Search code examples
pythonnumpyscipysparse-matrix

Numpy: create new array by combining subsets of previous array


I have a binary sparse CSR array. I would like to create a new array by combining columns from this original array. That is, I have a list of "column groups": [[1,10,3], [5,54,202], [12,199], [5], ...]

For each of these "column groups" I want to combine columns from the original array with an OR operation (np.max works for this) and add the combined column to a new matrix.

My current solution is to use hstack but it's quite slow:

for cg in column_groups:
    tmp = np.max(data_orig[:,cg].toarray(), axis=1, keepdims=True)
    data = np.hstack((data, tmp))

Solution

  • Well you are basically selecting the max column at each iteration. So, we can select all columns and then use np.maximum.reduceat to have "intervaled-maximum" columns and hence give us a vectorized solution, like so -

    def grouped_max(data_orig, column_groups):
        cols = np.hstack((column_groups))

## The task
Reproduce word for word the stretch of the numpy column-combining thread above that begins at "For each of" and ends after "a new matrix.".

## Given data

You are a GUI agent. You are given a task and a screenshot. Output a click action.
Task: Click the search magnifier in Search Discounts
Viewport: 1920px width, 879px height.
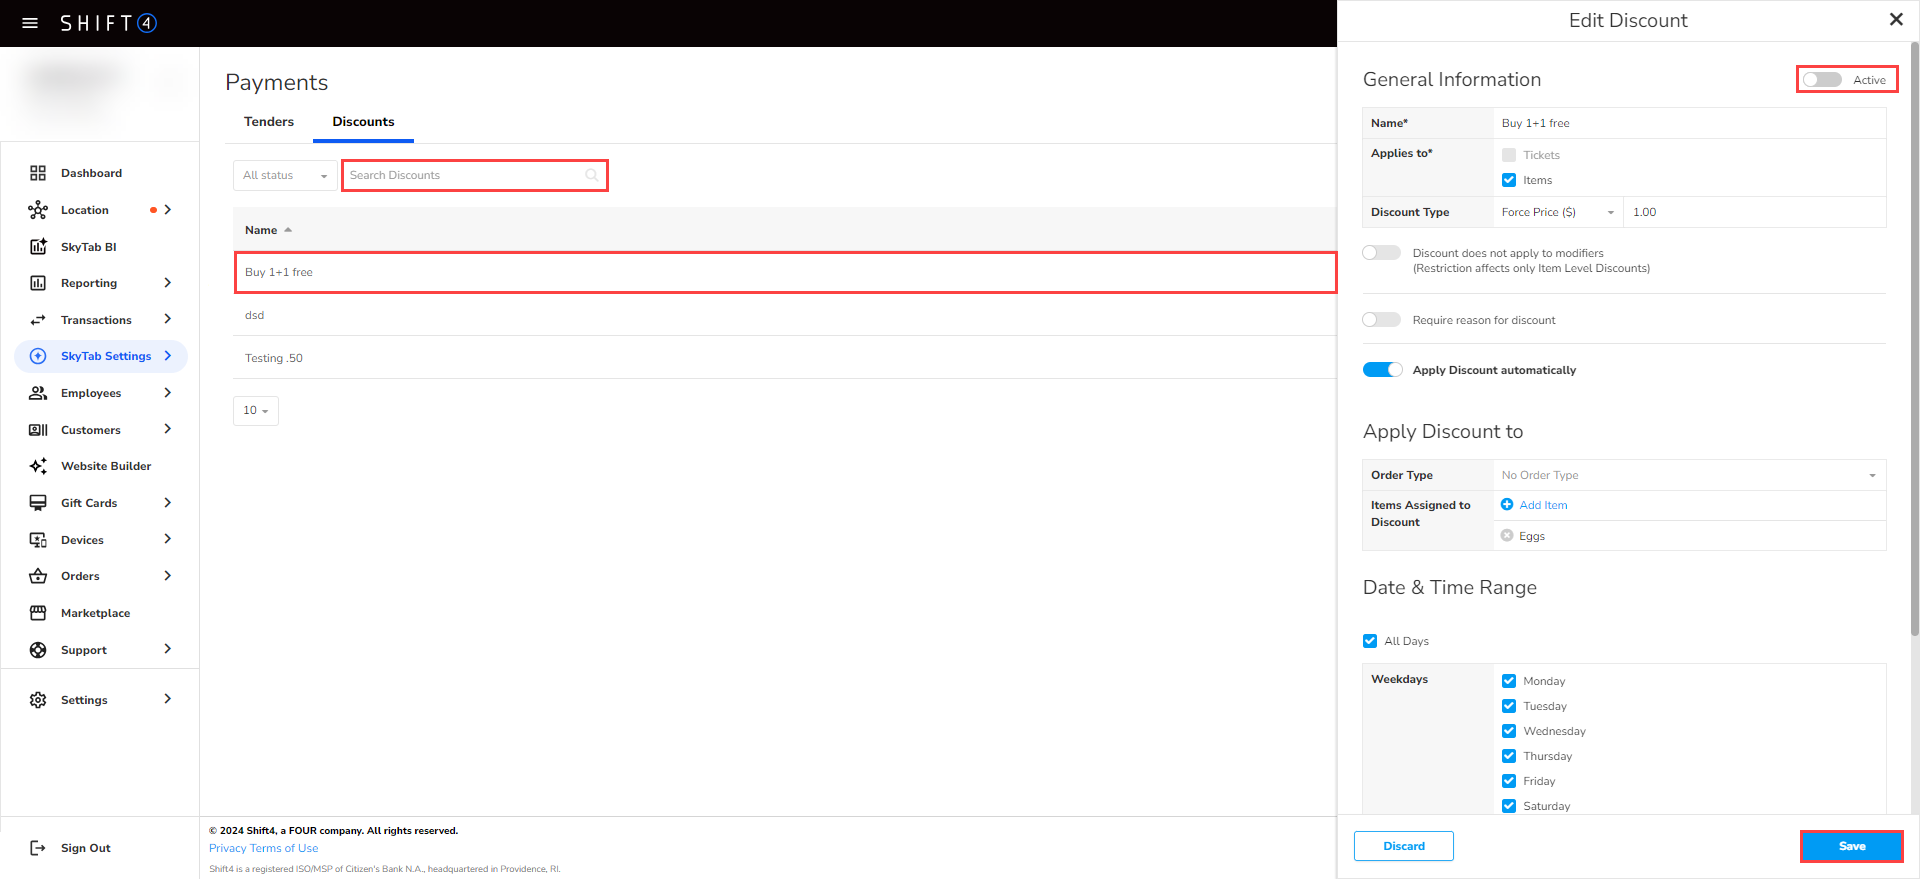point(592,175)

## The response
For each of these "column groups" I want to combine columns from the original array with an OR operation (np.max works for this) and add the combined column to a new matrix.